# looking for help with 1964 impala drum brakes



## DTA (May 23, 2002)

with a disk kit that was ordered not working out cause of 13's, i would like to refurbish my stock brake system. has anyone done this , if so can you give me some advice on how to start? this car is almost impossible to stop and i dont feel comfortable driving it. it has the 4 wheel drums with no booster. i would like to keep it that way, just have it working the way it should. as a start, the brake fluid goes low after a while and there is a clicking sound i can hear while driving near a wall on the right. also in a hard braking, the back right wheel locks up and sometimes stays stuck until i go into reverse. i want this to be my priority project, any help is appreciated, thanks in advance to any responces..


----------



## mr box (May 26, 2006)

which disc brake kit did you order the only kit where 13 will fit is the scarebird kit and most of these kits may need to be modified in some way. i have install the scarebird kit still wating on CPP dual master booster to ship out if you buy the scarebird kit make sure everthing you buy is napa


----------



## jackhopper (Mar 16, 2011)

he is what you need to do to you stock brakes put in new wheel cyl`s, brake spring kits-good brake shoes not the cheep on`s - and have your drums checked to see if there not over sized all my older cars with drum brakes i did this to with good results.


----------



## dcairns (Jan 5, 2010)

On my 64, I had a front disk conversion from Eckler's that I put on back in the 80's. Now I want it original so I put it back to drums all around. I really hated the way drums would always pull to one side or another. So to give them the best chance to succeed and because everything was fairly rotten, I replaced everything from the brake pedal to the drums.

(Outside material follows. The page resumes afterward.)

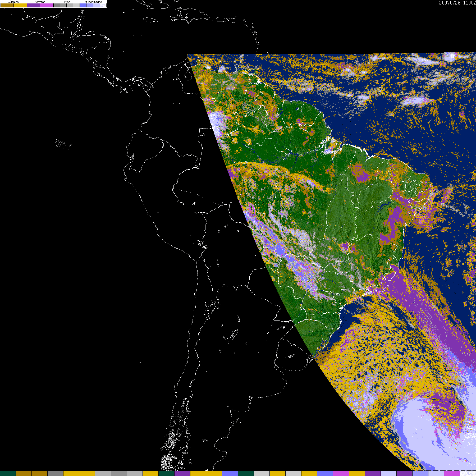Select the first gray swatch in bottom strip
476x476 pixels.
[55, 473]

New (to me) backing plates in the front.













New brake lines, hoses, wheel cylinders, springs, shoes and drums.












same thing in the back, except I still had my old backing plates. 












Up top, new booster, master cylinder and DOT 5 brake fluid.










Still a work in progress, I didn’t get much time to get things settled in before it went to the body shop.


----------



## jackhopper (Mar 16, 2011)

looks good when you put the drums back on do not for get to adjust the brakes with a little drag do all four the say way it should help stop your brake from pulling if your brake shoes are not arced on the ends the will pull, if that happens take the drum off if the brake shoes are hitting on the ends and not the middle sand the ends to match with the roundness of the drum in the old days they use to do that ,but with disc brakes bring standard now days no knows the old ways of drum brakes. all so since they are not self adjusting depending on how much you drive the car you may have to adjust your brakes from time to time,i hope this info. helps you out.


----------



## mr box (May 26, 2006)

stock drum brakes are not that great and safe with out a dual master you guys need to up grade just incase one brake line blows its not fun trying to stop a 3000 pound car with no brakes


----------



## dcairns (Jan 5, 2010)

Yes, dual master cylinders are a bit safer, but I put over 100,000 miles on this car back in the 80's on a single master cylinder and am still alive. The truth is such failures are very rare, and keeping things well maintained will practically eliminate the issue. Keep in mind that there was a reason the"parking brake" used to called the "emergency brake". It is your backup if the hydraulics fail. Not the best, with only rear wheel braking, but it can get you stopped. 

In my case, stock appearance trumps the very small improvement in safety. I used to have a dual master with a front disk conversion I did. It worked great but the booster/master cylinder and mess of brake lines was horrible looking.


----------



## plank (Mar 10, 2006)

I had a single master cylinder with no booster and my rear brake line blew and had no brakes on my old 64. The e brake sucks at high speeds on the old big cars. Go a duel master and booster for safety. abspowerbrakes.com has the 13 inch kit. I bought one and they fit great.


----------